(Text begins)

How Polyps Get Their Symbionts
Young corals can acquire zooxanthellae in two ways. In many species that release eggs into the water column, larvae pick up free-living algae from the surrounding environment after they settle, a process called horizontal transmission. Brooding corals, which develop larvae internally, often pass symbionts directly from parent to offspring through the eggs, known as vertical transmission. But the reality is messier than either category suggests. Research on the brooding coral Seriatopora hystrix found that larvae carried symbiont communities distinct from their parents, including types not detected in the adult colony at all. This points to a mixed-mode strategy where some symbionts are inherited and others are picked up from the water. That flexibility could give corals more resilience to changing conditions than a purely inherited system would allow.
Bacteria and Archaea in the Tissue
Zooxanthellae get the most attention, but bacteria colonize every microhabitat a polyp offers. The surface mucous layer that coats the polyp is especially rich in microbial life. Some of these bacteria produce antibiotic compounds that help defend the coral against pathogens. Others are diazotrophs, organisms capable of pulling nitrogen gas from the water and converting it into forms the coral can use. Both bacteria and archaea perform this nitrogen fixation, and archaea in the mucous layer also handle ammonia oxidation, recycling nitrogen waste back into usable nutrients.
Together, these microbes form what scientists call the coral holobiont: the animal, its algae, and its full microbial community functioning as a single ecological unit. The bacteria help maintain the holobiont’s health by cycling essential nutrients, filling metabolic gaps the coral and its algae cannot cover on their own.
Life Inside the Skeleton
Even the hard calcium carbonate skeleton beneath the living tissue is inhabited. Cut through a coral skeleton and you will often see distinct color bands: the living tissue on top, a thin white plate just below it, a green layer, and then a deeper white layer. For years, researchers assumed the green band was dominated by green algae, but detailed genetic analysis of the coral Isopora palifera from Taiwan’s Green Island revealed something unexpected. The green layer was actually dominated by anaerobic green sulfur bacteria of the genus Prosthecochloris, outnumbering the expected green microalgae by 94 to 452 times.

(Text ends)

List of tasks:
1) Answer these from the text on coral microbes:
(a) What is the process called in which larvae pick up free-living algae from the surrounding environment after they settle?
(b) Which part of the polyp is described as especially rich in microbial life?
(c) Which genus dominated the green layer in the skeleton of Isopora palifera?
2) According to the text on coral microbes, why does the research on Seriatopora hystrix suggest a mixed-mode strategy? Answer in one to three sentences.
3) Write a continuation of the text on coral microbes, starting after its final sentence.
You won't need the data to complete this work.

(Recorded data begins)

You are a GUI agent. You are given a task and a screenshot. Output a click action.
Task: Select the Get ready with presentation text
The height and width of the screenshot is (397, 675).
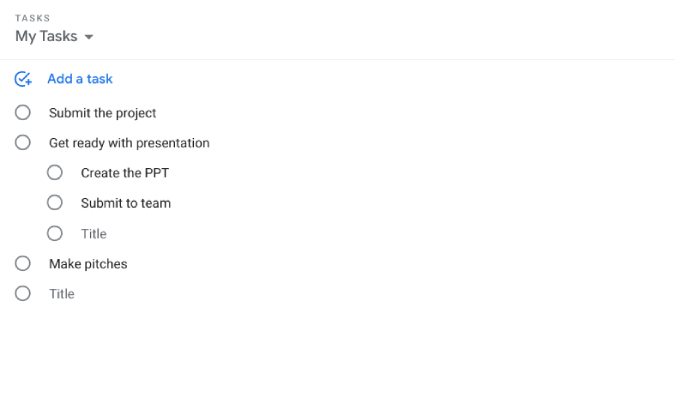(x=129, y=143)
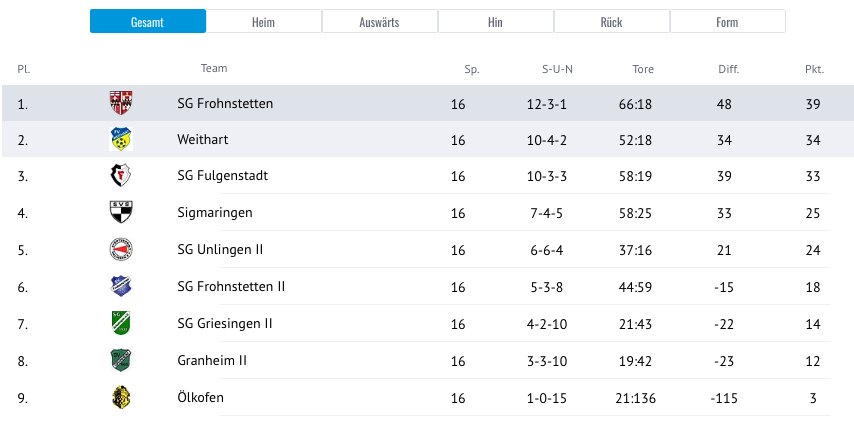854x445 pixels.
Task: Open the SG Fulgenstadt team link
Action: point(222,176)
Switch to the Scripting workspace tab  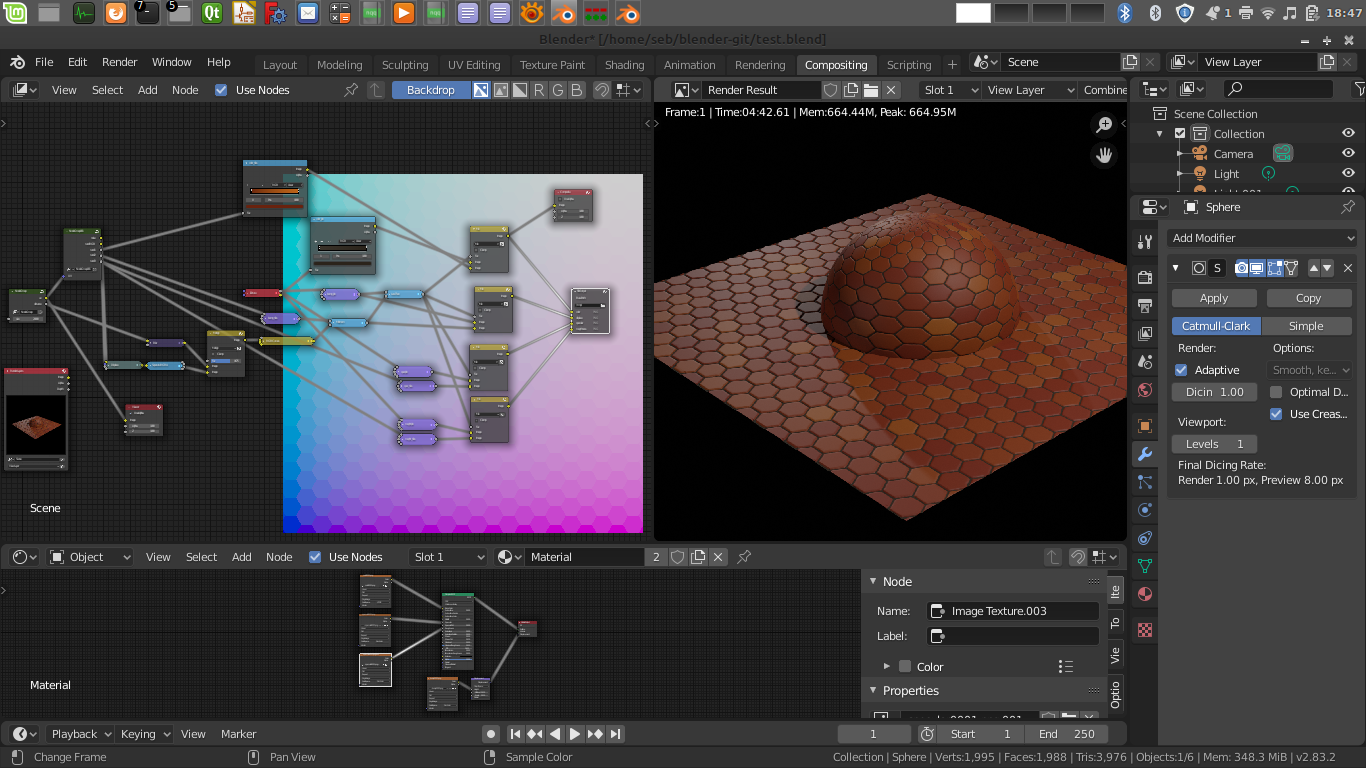(x=908, y=64)
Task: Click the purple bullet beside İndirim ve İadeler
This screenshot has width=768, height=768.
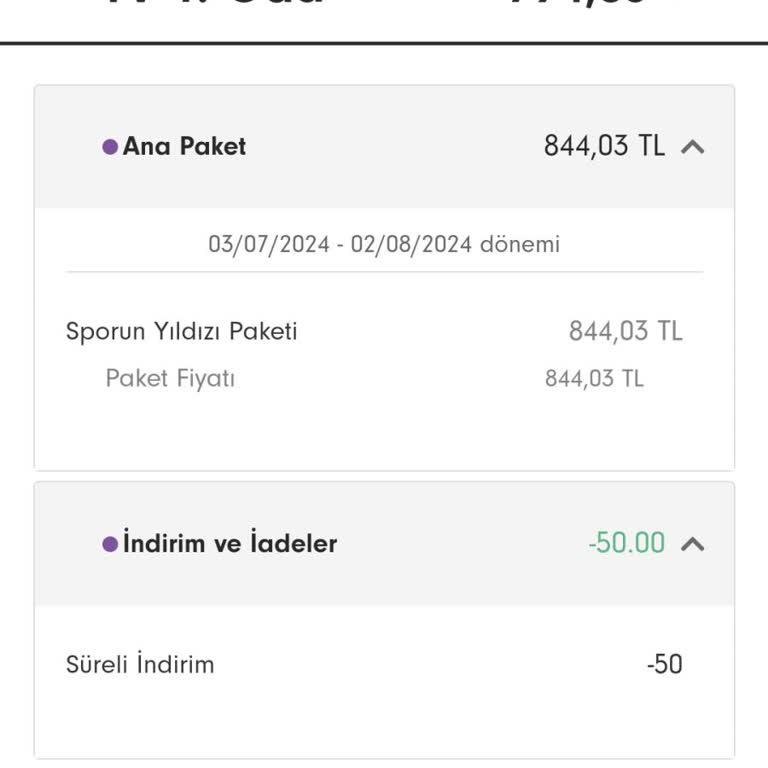Action: pyautogui.click(x=110, y=544)
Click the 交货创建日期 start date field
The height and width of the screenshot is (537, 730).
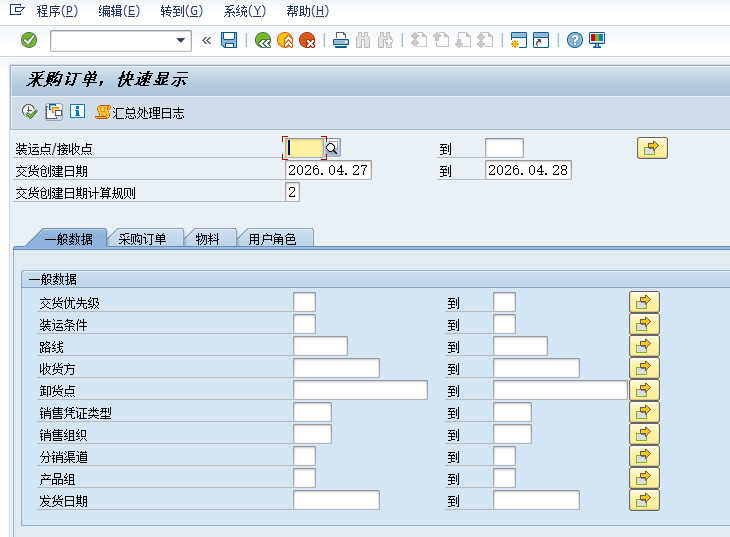(x=328, y=170)
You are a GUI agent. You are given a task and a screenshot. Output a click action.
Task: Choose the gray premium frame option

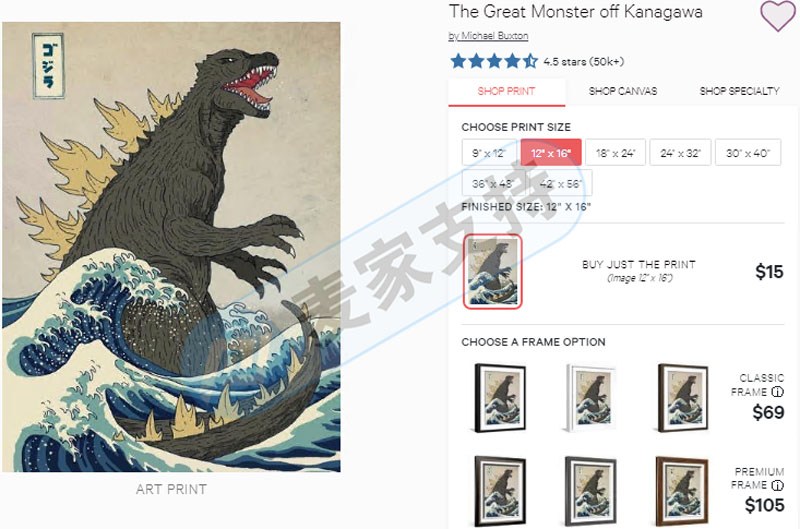590,491
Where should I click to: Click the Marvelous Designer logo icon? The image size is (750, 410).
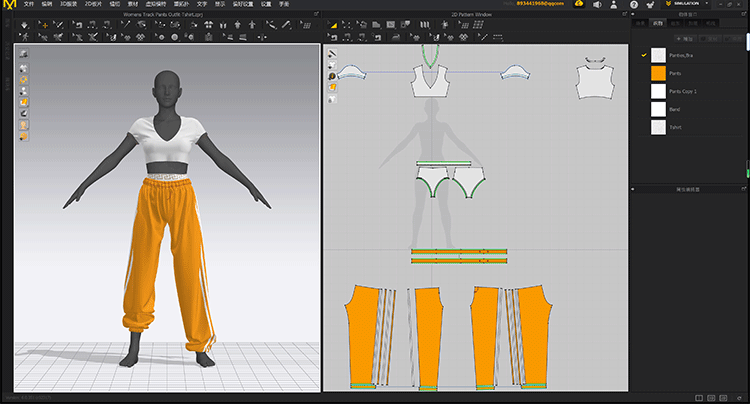point(8,5)
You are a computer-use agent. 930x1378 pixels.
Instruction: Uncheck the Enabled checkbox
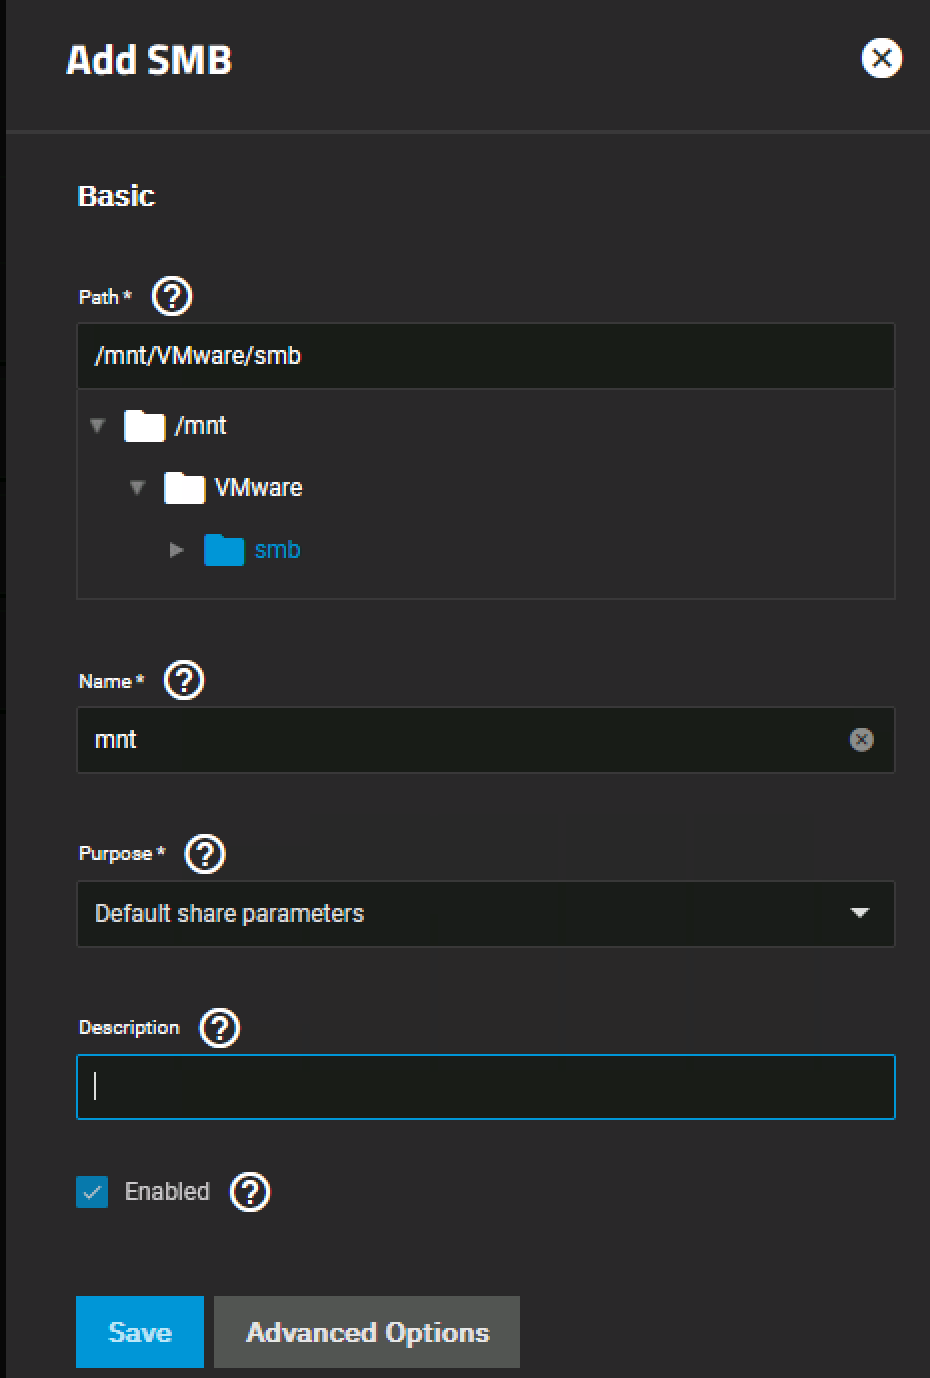92,1192
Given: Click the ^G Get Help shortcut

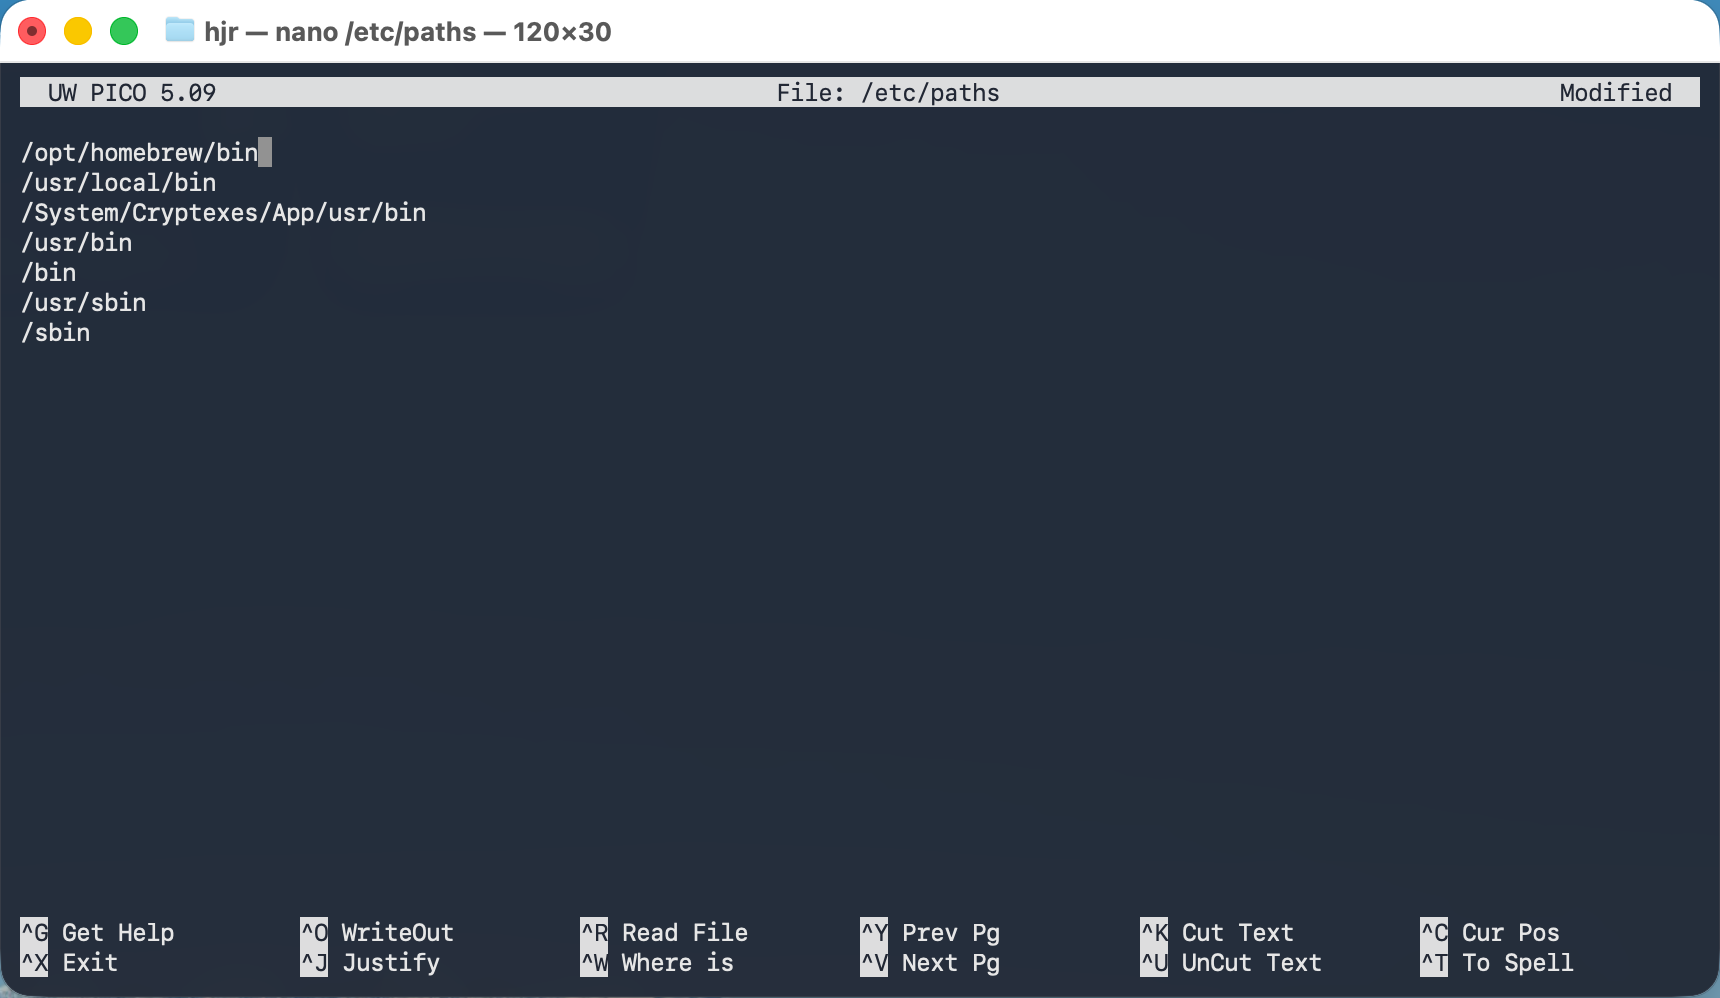Looking at the screenshot, I should pyautogui.click(x=97, y=933).
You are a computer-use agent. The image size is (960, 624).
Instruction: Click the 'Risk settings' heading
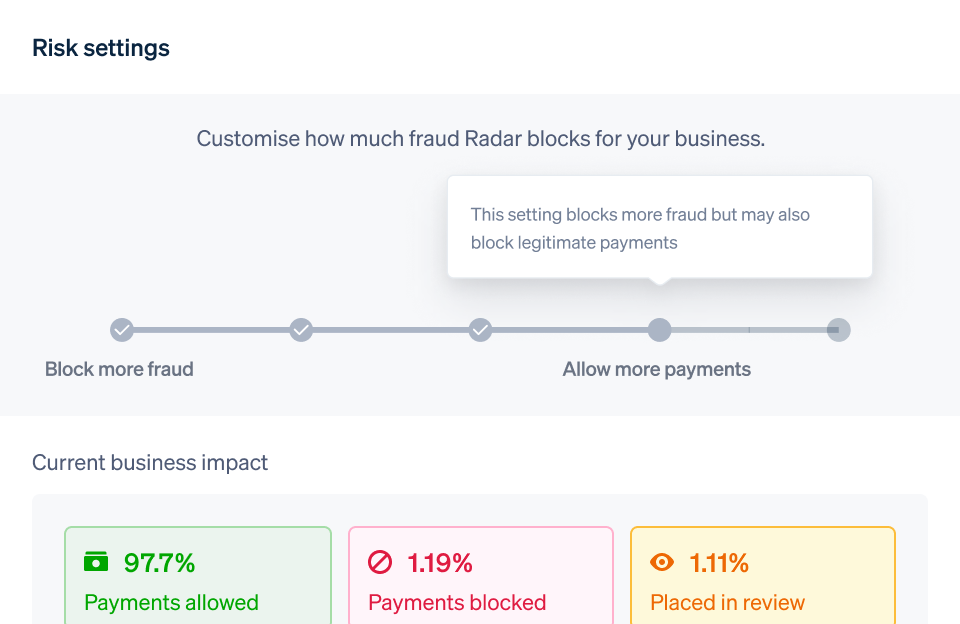[101, 48]
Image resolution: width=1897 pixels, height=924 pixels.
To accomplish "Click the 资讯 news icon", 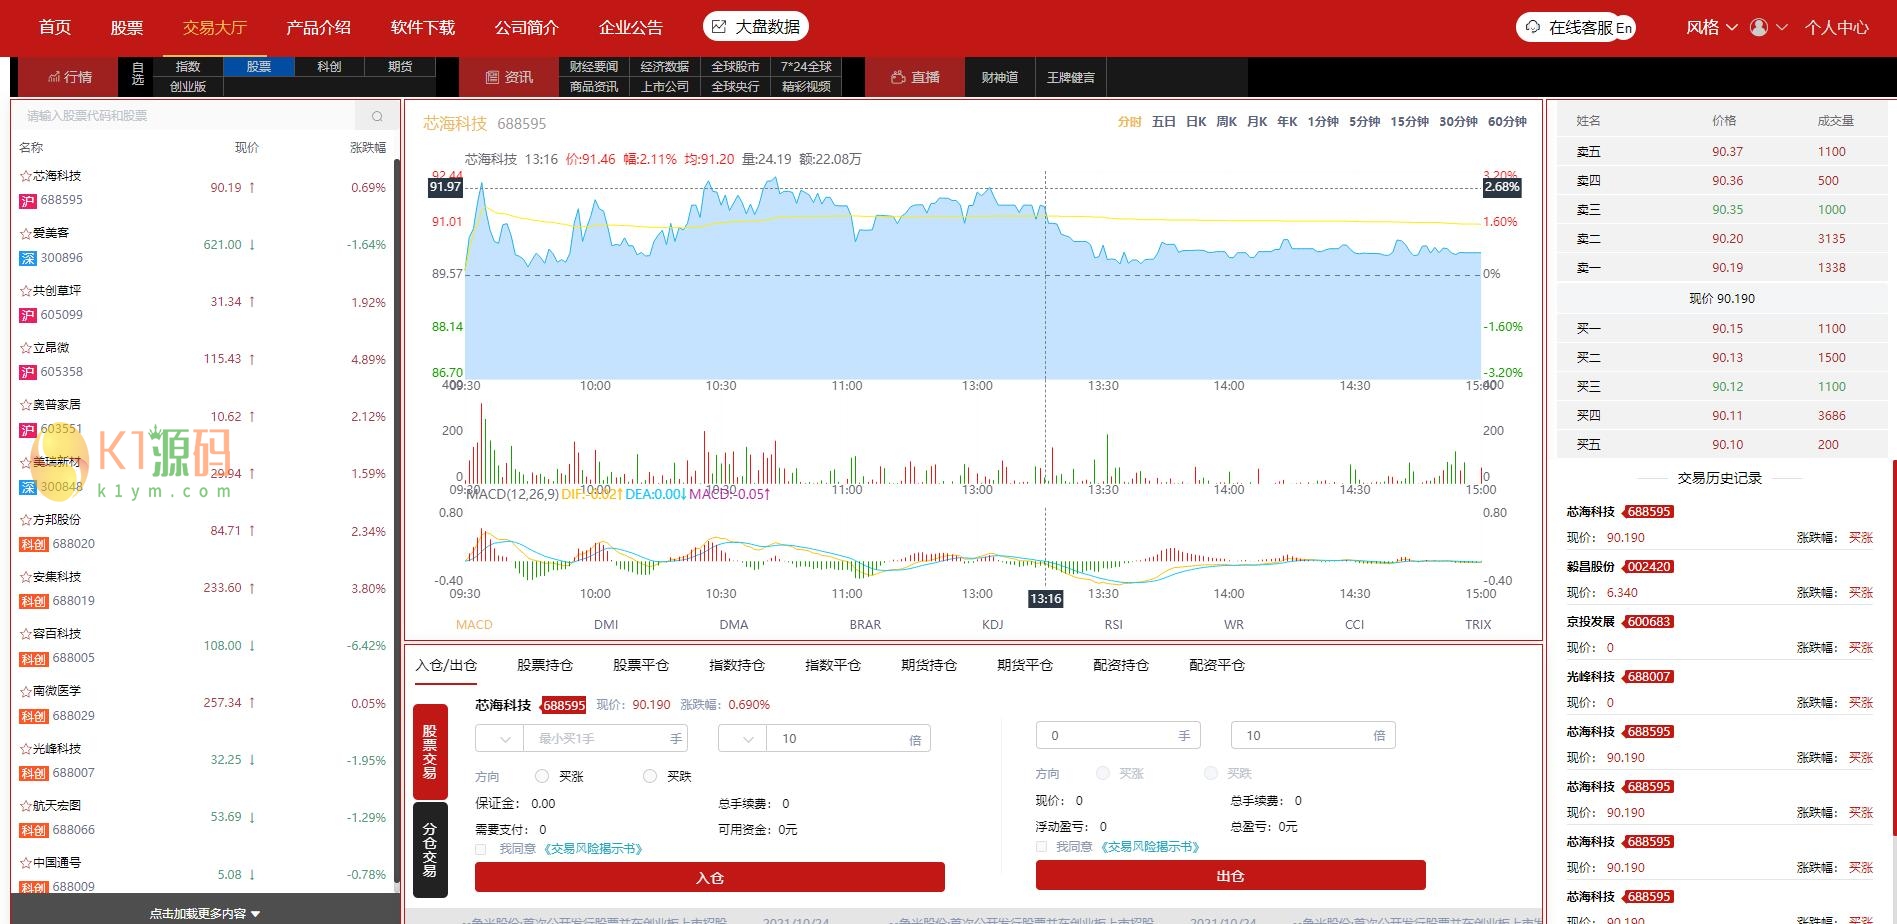I will (492, 77).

(Recorded data ends)

Response list:
1)
(a) Horizontal transmission.
(b) The surface mucous layer that coats the polyp.
(c) Prosthecochloris.

2) The larvae of this brooding coral carried symbiont communities distinct from their parents, including types not detected in the adult colony at all. This suggests that some symbionts are inherited while others are picked up from the water.

3)
These endolithic (skeleton-dwelling) bacteria are not just passive passengers. Isotope-tracing experiments showed that carbon and nitrogen move between the green layer and the living coral tissue above it. Organic matter produced in the skeleton travels outward, contributing to the coral’s carbon and nitrogen budget. Nitrogen compounds originating in the green layer diffuse up through the basal plate and are converted into ammonium, supplying an additional nutrient source for the holobiont. The skeleton bacteria also carry out sulfur metabolism and their own form of photosynthesis using a different biochemical pathway than plants, making them a hidden but meaningful energy contributor, particularly when the coral is under stress and its zooxanthellae are compromised.
Why the Internal Community Matters
The polyp animal is, in a real sense, a habitat. Its tissues, mucus, and skeleton support a layered ecosystem of algae, bacteria, and archaea that collectively handle photosynthesis, nitrogen fixation, nutrient recycling, and pathogen defense. The zooxanthellae in the gastrodermis are the energetic engine, providing the bulk of the coral’s daily calories. The bacteria in the mucus act as a chemical shield and nutrient processor. The microbes buried in the skeleton form a backup supply line for carbon and nitrogen. Remove any one of these communities and the polyp loses a critical support system. Coral bleaching is the most visible example: when zooxanthellae are expelled, the coral loses its primary energy source and, unless conditions improve quickly, starves.